Here's Matthew Henry again:
GENESIS 17:6-7 Here is, I. The continuance of the covenant, intimated in three things:-1. It is established; not to be altered nor revoked. It is fixed, it is ratified, it is made as firm as the divine power and truth can make it. 2. It is entailed; it is a covenant, not with Abraham only (then it would die with him), but with his seed after him, not only his seed after the flesh, but his spiritual seed. 3. It is everlasting in the evangelical sense and meaning of it. The covenant of grace is everlasting. It is from everlasting in the counsels of it, and to everlasting in the consequences of it; and the external administration of it is transmitted with the seal of it to the seed of believers, and the internal administration of it by the Spirit of Christ's seed in every age. II. The contents of the covenant: it is a covenant of promises, exceedingly great and precious promises. Here are two which indeed are all-sufficient:-1. That God would be their God, v. 7, 8. All the privileges of the covenant, all its joys and all its hopes, are summed up in this. A man needs desire no more than this to make him happy. What God is himself, that he will be to his people: his wisdom theirs, to guide and counsel them; his power theirs, to protect and support them; his goodness theirs, to supply and comfort them. What faithful worshippers can expect from the God they serve believers shall find in God as theirs. This is enough, yet not all.

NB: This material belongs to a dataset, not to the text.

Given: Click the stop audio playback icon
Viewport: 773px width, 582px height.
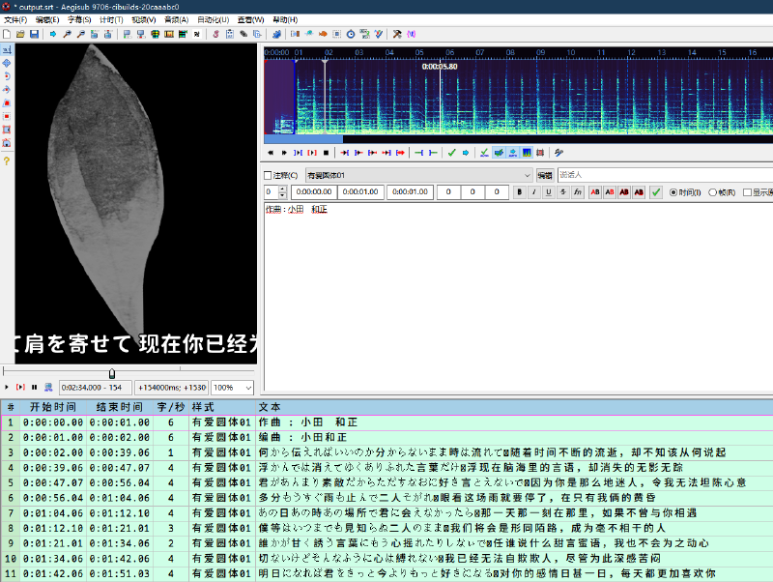Looking at the screenshot, I should point(327,152).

2. That Canaan should be their everlasting possession, v. 8. God had before promised this land to Abraham and his seed, ch. 15:18. But here, where it is promised for an everlasting possession, surely it must be looked upon as a type of heaven's happiness, that everlasting rest which remains for the people of God, Heb. 4:9. This is that better country to which Abraham had an eye, and the grant of which was that which answered to the vast extent and compass of that promise, that God would be to them a God; so that, if God had not prepared and designed this, he would have been ashamed to be called their God, Heb. 11:16. As the land of Canaan was secured to the seed of Abraham according to the flesh, so heaven is secured to all his spiritual seed, by a covenant, and for a possession, truly everlasting. The offer of this eternal life is made in the word, and confirmed by the sacraments, to all that are under the external administration of the covenant; and the earnest of it is given to all believers, Eph. 1:14. Canaan is here said to be the land wherein Abraham was a stranger; and the heavenly Canaan is a land to which we are strangers, for it does not yet appear what we shall be.

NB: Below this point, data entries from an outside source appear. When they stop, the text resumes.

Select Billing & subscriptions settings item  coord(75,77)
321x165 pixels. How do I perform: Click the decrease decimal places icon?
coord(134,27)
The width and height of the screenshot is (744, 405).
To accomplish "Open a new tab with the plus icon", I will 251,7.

In all of this there is no necessary idea that God is completely through with Israel and I don't see anything in scripture that says so. There are passages that speak of their failure to uphold their end of the covenant but there are passages that promise that He won't abandon them completely anyway, and how much of that refers to the Church I really don't know. We know from Romans 9 through 11 that He plans to save "all Israel" in the end and that definitely refers to earthly Israel. That to my mind is enough to give earthly Israel a place in God's plan. and I can't ignore the fact that their defeat of the Arab states who attacked them was nothing short of miraculous. This is all based on history and not scripture but nothing happens without God, the state of Israel couldn't be there at all if God weren't superintending the whole thing, and again their defeat of their enemies shows to my mind God's hand in their affairs. God isn't finished with Israel and He isn't finished with Planet Earth. Although the heritage of the Church is spiritual, and that includes believing Jews as well as Gentiles, a transformed body, a transformed life, God began His work with earthly people on an earthly planet and there's no reason to think He would not bring that work to a fitting finish, and for that earthly Israel has to play a gigantic role.

HOW it all is to happen I haven't sorted out in my mind.